Strategien im Kampf gegen Werbeblocker
Jeder fünfte Leser in Österreich blockiert Werbung im Netz. Medienhäusern entgehen dadurch auch hierzulande viele Millionen Euro. Verleger appellieren an die Vernunft der Leser, klagen Adblocker-Betreiber oder ändern ihre Online-Werbeformate.
Wien – Blinkende Banner, datenintensive Videos: Immer mehr User sind genervt von Onlinewerbung und nutzen Werbeblocker. Nach Schätzungen verwenden in Österreich 21 Prozent – also jeder Fünfte – Adblocker, also Instrumente, die Werbung blockieren. Tendenz steigend. Verlegern entgehen damit auch hierzulande Werbegelder in Millionenhöhe. AdblockerAnwender gefährden so kostenlose Inhalte. Laut Anti-AdblockerDienst Pagefair fielen 2015 weltweit Erlöse von 21 Milliarden USDollar Werbeblockern zum Opfer, 2016 sollen es doppelt so viel werden. Sorgen machen Publishern auch die Zunahme an Downloads von Adblocker-Apps für mobile Endgeräte. Es besteht also Handlungsbedarf- Medien setzen verstärkt auf Bewusstseinsbildung und appellieren an die Vernunft der User.

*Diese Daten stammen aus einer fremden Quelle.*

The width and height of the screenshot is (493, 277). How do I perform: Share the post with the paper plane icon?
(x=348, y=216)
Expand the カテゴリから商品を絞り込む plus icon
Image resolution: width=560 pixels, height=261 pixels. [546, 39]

Lesern einen Deal anbieten
Ein Ansatz, den auch Martina Zadina empfiehlt. Sie ist Präsidentin des International Advertising Bureau (IAB) in Österreich. „Mit den Usern in Dialog treten und ihnen einen Deal anbieten: Entweder sie bezahlen für den Content, den sie nutzen mit Akzeptanz von Werbung und schalten ihren Adblocker ab – oder aber sie zahlen tatsächlich mit Geld dafür“, lautet ihre Empfehlung.

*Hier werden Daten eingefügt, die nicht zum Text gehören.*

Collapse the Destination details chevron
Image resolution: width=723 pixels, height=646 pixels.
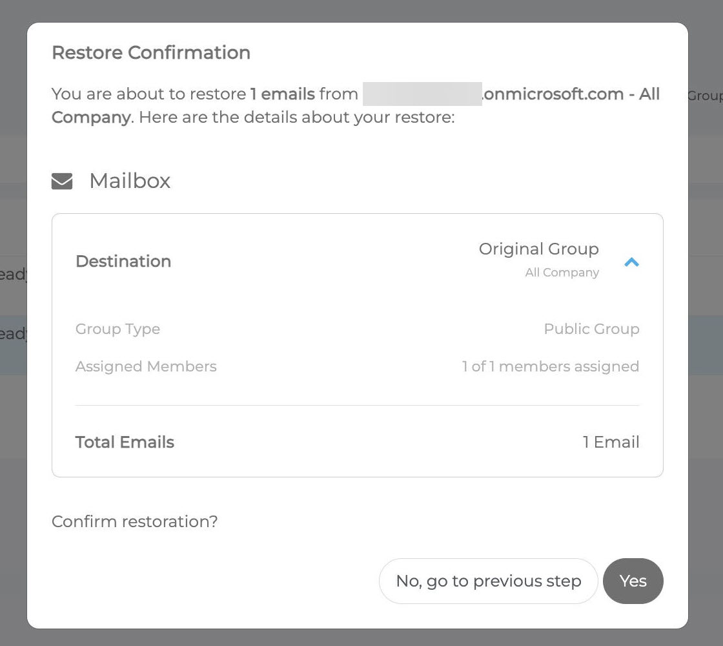coord(631,262)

Eine Strategie, die auch die New York Times seit kurzem versucht. Die Zeitung fordert Adblocker auf, entweder nytimes.com in die Whitelist aufzunehmen, um Werbung angezeigt zu bekommen oder alternativ ein Abo abzuschließen. Mit einem ähnlichen Vorstoß ging im Herbst die Washington Post in die Offensive. Auch in Frankreich gehen Medien seit Mitte März gezielt gegen Adblocker vor. So schließt Le Parisien Adblocknutzer komplett aus, während Le Monde die Leser mit Hinweisen auffordert, die Software zu deak- tivieren. 20 schwedische Verlage kündigen für kommenden Sommer eine gemeinsame Aktion an, initiiert vom schwedischen IAB. Nutzer würden vor die Wahl gestellt, die Adblocker zu deaktivieren oder für den Zugang zu bezahlen. In Deutschland nutzen bild.de und Gruner+Jahr-Portale technische Mittel gegen Werbeblocker, indem sie Inhalte sperren. Hierzulande bietet derStandard.at Usern mit Adblocker „Fair Use“-Abos an. Auch für Österreich plant das IAB eine Aufklärungskampagne, sie sei derzeit in der Abstimmungsphase, sagt Martina Zadina zum STANDARD. Deutsche Medien fahren generell härtere Bandagen. So gehen etwa ProSiebenSat.1, RTL, Axel Springer, Zeit-Verlag, Süddeutsche Zeitung juristisch gegen solche Dienste vor. Allen voran gegen Adblock-Plus-Betreiber Eyeo. Bisher mit mäßigem Erfolg. Am Mittwoch scheiterte die Süddeutsche Zeitung vor dem Landgericht München. Es sei legal, Werbung auf frei zugänglichen Webseiten zu blocken. Denn es bestehe kein Vertrag zwischen User und Verlag, der die Nutzer zur Konsumierung der Werbung verpflichten würde, urteilte das Gericht.
Klagen gegen Betreiber
Klagen gegen Adblocker-Dienste sind auch in Österreich nicht ausgeschlossen. „Die juristischen Schritte sind ein wichtiges Element und werden von uns aufmerksam verfolgt. Vor allem deshalb, weil der größte AdblockerBetreiber in Deutschland sitzt und dadurch für manche juristischen Schritte deutsches Recht auch von Österreich aus relevant ist“, sagt Gerald Grünberger, Geschäftsführer des Verlegerverbands, zum STANDARD. „Wie die bisherigen Verfahren in Deutschland gezeigt haben, ist der Schutz gegen Behinderung durch Werbeblocker dort nicht so eindeutig, wie wir uns das wünschen würden.“Schuld daran sei auch, dass „das Urheberrecht und das Wettbewerbsrecht in der EU dem digitalen Zeitalter noch immer hinterherhinken“.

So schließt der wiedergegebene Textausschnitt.